Skip to main content
Blog
AI Boxes Should Be as Boring as Routers

AI Boxes Should Be as Boring as Routers

Edge devices shouldn't chase large models. Run TTS on the GPU, OCR on the NPU, stuff it full of auxiliary small models, make it a Mac mini on steroids, and leave it running 24/7 in a corner. Like a router: boring is the point.

Jiawei GuanJiawei Guan4 min read
Share:

I previously wrote three posts about edge AI, covering cost, power structures, and legal boundaries. All of them addressed "why edge AI makes sense." This post takes the next step: what should this device actually look like.

Large Models Don't Run Well on the Edge

We've tested plenty of boxes. AMD's, our own—the conclusion is always the same: large language models just don't work. It's not one particular product; these devices all hit the same wall. Prefill performance can't keep up, and decode is barely passable.
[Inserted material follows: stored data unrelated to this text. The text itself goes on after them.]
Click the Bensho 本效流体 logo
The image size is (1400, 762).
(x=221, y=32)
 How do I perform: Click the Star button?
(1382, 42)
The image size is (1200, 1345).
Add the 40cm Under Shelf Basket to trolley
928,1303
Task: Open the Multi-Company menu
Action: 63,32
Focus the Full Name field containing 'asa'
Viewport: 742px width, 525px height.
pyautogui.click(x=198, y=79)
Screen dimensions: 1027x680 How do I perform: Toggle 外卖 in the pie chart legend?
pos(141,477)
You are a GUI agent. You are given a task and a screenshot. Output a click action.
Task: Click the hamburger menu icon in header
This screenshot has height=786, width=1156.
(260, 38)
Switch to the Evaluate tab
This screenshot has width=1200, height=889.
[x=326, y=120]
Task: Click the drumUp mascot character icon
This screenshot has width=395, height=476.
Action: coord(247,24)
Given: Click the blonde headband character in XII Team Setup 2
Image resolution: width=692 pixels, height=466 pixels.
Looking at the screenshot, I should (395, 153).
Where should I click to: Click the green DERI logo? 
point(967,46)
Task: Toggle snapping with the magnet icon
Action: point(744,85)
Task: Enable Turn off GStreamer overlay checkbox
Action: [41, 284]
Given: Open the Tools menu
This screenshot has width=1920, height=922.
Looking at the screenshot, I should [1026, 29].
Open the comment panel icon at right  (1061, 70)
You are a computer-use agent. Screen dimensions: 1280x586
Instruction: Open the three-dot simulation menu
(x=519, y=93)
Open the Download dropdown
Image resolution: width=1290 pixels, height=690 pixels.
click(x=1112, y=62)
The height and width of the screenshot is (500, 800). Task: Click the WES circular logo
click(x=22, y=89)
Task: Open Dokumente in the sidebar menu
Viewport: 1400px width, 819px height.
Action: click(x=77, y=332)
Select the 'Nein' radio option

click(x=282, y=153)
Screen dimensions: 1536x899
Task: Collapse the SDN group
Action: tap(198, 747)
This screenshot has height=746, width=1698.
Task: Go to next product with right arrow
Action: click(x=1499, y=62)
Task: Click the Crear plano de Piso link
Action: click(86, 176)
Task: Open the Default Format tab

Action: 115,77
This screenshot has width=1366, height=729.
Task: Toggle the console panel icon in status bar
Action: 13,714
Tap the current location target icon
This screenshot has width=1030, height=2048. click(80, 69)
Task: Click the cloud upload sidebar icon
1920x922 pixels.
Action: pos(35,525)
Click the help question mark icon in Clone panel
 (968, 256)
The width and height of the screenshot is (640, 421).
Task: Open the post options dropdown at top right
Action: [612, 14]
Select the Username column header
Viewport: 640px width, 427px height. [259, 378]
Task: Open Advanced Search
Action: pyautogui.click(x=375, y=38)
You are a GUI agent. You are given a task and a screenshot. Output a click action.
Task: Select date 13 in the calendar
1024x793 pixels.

Some devices pack an NPU with a scary-sounding 50 TOPS on the spec sheet, but it can't actually pipeline with the GPU and CPU. After all that effort, you realize it's useless. Chip vendors naturally prioritize their latest generation—after all, they're competing with NVIDIA—and what's deployed at the edge is always one generation behind, with weaker optimization and a lagging ecosystem.

The supply chain is even worse. Decent memory might cost 10k in January, jump to 20k in February, and still be out of stock. You can't solve this by throwing hardware at it.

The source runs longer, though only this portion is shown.